# Things to make my wife's day brighter!



## jlock111 (Jun 26, 2012)

Ladies, I need your help I am trying to make/help my marriage in small ways and I would like some suggestions on what small things I could do to make her day better? I already help with laundry and do all the dishes and cook outside of that I am not very good at expressing my feelings or being romantic. Any suggestions would be much appreciated.


----------



## daisygirl 41 (Aug 5, 2011)

Do you both have cell phones? Txt her during the day. Tell her she's beautiful, that you love her. Have some fun with it to. Flirt with her and make her feel nice!

Do you have children? I love it when my H does nice things with the kids. Even if it's fixing their bikes or trying to make cakes with my daughter. Makes me love him even more!


----------



## jlock111 (Jun 26, 2012)

Yes we talk back and forth all day long mostly about daily life issues, and I tell her I love her everyday even when we may not be in the best of moods. But I try


----------



## daisygirl 41 (Aug 5, 2011)

Just edited my post!
_Posted via Mobile Device_


----------



## daisygirl 41 (Aug 5, 2011)

jlock111 said:


> Yes we talk back and forth all day long mostly about daily life issues, and I tell her I love her everyday even when we may not be in the best of moods. But I try


That's good. It's sometimes easier to say things in a txt if your a bit shy on that front.
_Posted via Mobile Device_


----------



## jlock111 (Jun 26, 2012)

Yes we have 2 children living with us and I have 2 more from a previous relationship we see every other weekend, I like those ideas thank you.


----------



## Jellybeans (Mar 8, 2011)

Flowers.

Today, come home with some flowers and a note attached saying something sweet. "I love you." or "You're beautiful." 

Leave her a note in the morning. Something cute.

Plan a surprise for her. Tell her "Clear your schedule on X day cause you a nd I have a date. Wear X" (casual or formal) Then tell her "Oh and it's a surprise." Wink at her. 

When she's busy doing something randomly tell her "You look so pretty." 

Come up behind her and kiss her neck.

Run her a bubble bath. 

It's the little things too.

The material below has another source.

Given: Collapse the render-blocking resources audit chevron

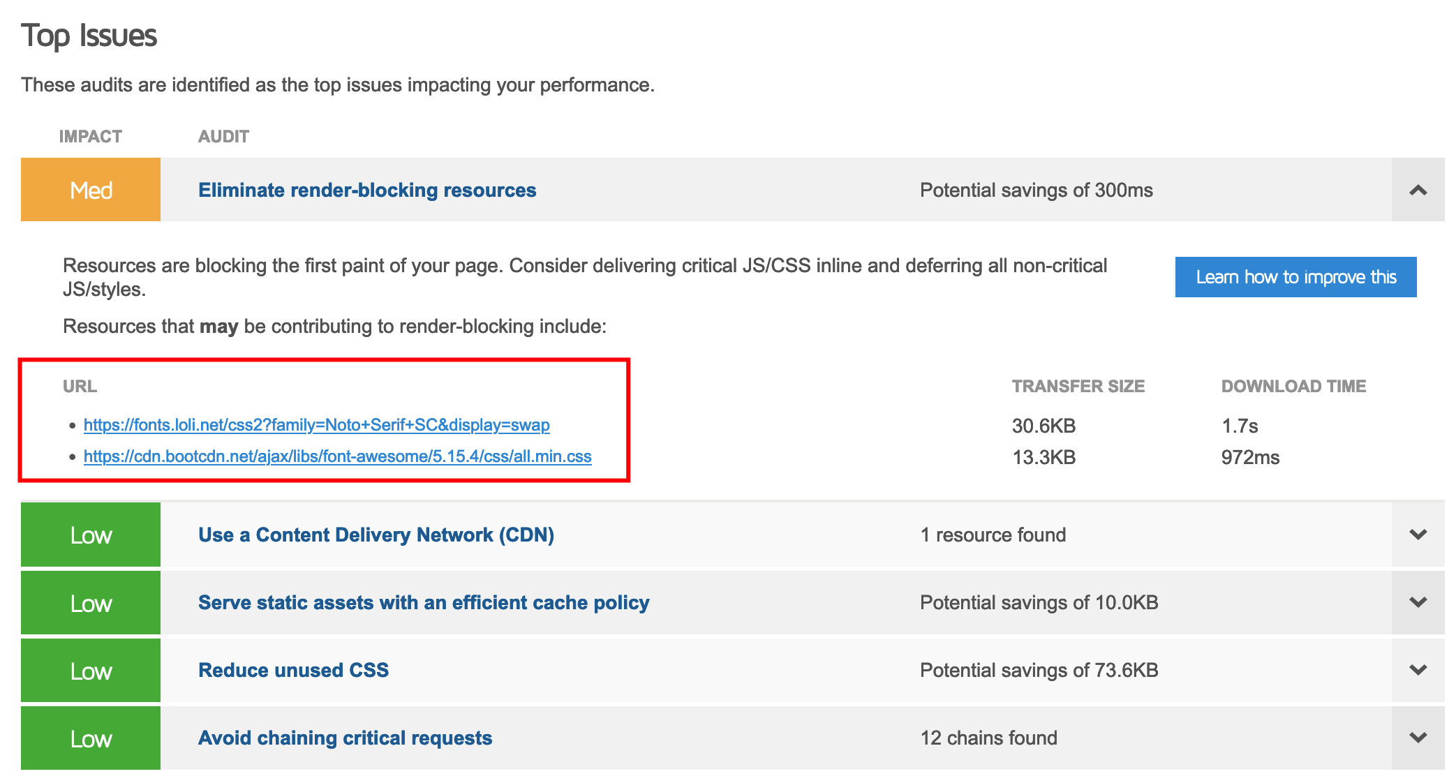Looking at the screenshot, I should click(x=1417, y=190).
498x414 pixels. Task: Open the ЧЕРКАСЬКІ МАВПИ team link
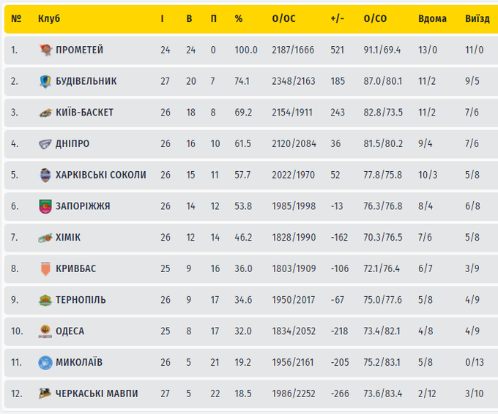97,394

If she has a favorite ice cream flavor, buy her some. Play with her hair. Hold her hand when walking.



You sound like a great husband.


----------



## bkaydezz (Jul 9, 2012)

when you do those things that is a sign of your love for her. your helping and you want her to see that. she will acknowledge it. my boyfriend wokrs alot and when he is home he will at least once a week wash the dishes, sweep and vaccum sometimes along with laundry, he may not fold them but still he is showing me that he appreciates our home and is playing another role that he doesnt have to sense i am here most of the time with our daughter. it makes me happy to see him putting in that extra effort. shows me that he is commited in taking care of us. so when you do these things, do them number one, for yourself, and number two, out of love. you cannot give a gift to someone and revoke it or undermine it or her because she will see that you are just doing it to be doing it! work slowly at this process and she will see overtime that you are really trying to improve your admiration for her


----------



## jlock111 (Jun 26, 2012)

Thanks for the great husband thing but I believe I am far from it, but I am trying to get better I want her to feel special as she is too me. I was thinking of taking her on a date just the 2 of us no kids but something always seems to come up, but I believe I will try it as you put it " tell her to clear her schedule or ours" thanks for the post


----------



## jlock111 (Jun 26, 2012)

On that front I am not giving up, I am not a quitter I am focused now more than I ever have been. thanks again


----------



## jlock111 (Jun 26, 2012)

I text her this morning and said " good morning beautiful" she replies " wow I had to check my phone to see if someone sent that to a wrong number" so yeah I don't do this stuff often or ever and she really appreciated it. I am putting her on a pedestal where she belongs.


----------



## daisygirl 41 (Aug 5, 2011)

jlock111 said:


> I text her this morning and said " good morning beautiful" she replies " wow I had to check my phone to see if someone sent that to a wrong number" so yeah I don't do this stuff often or ever and she really appreciated it. I am putting her on a pedestal where she belongs.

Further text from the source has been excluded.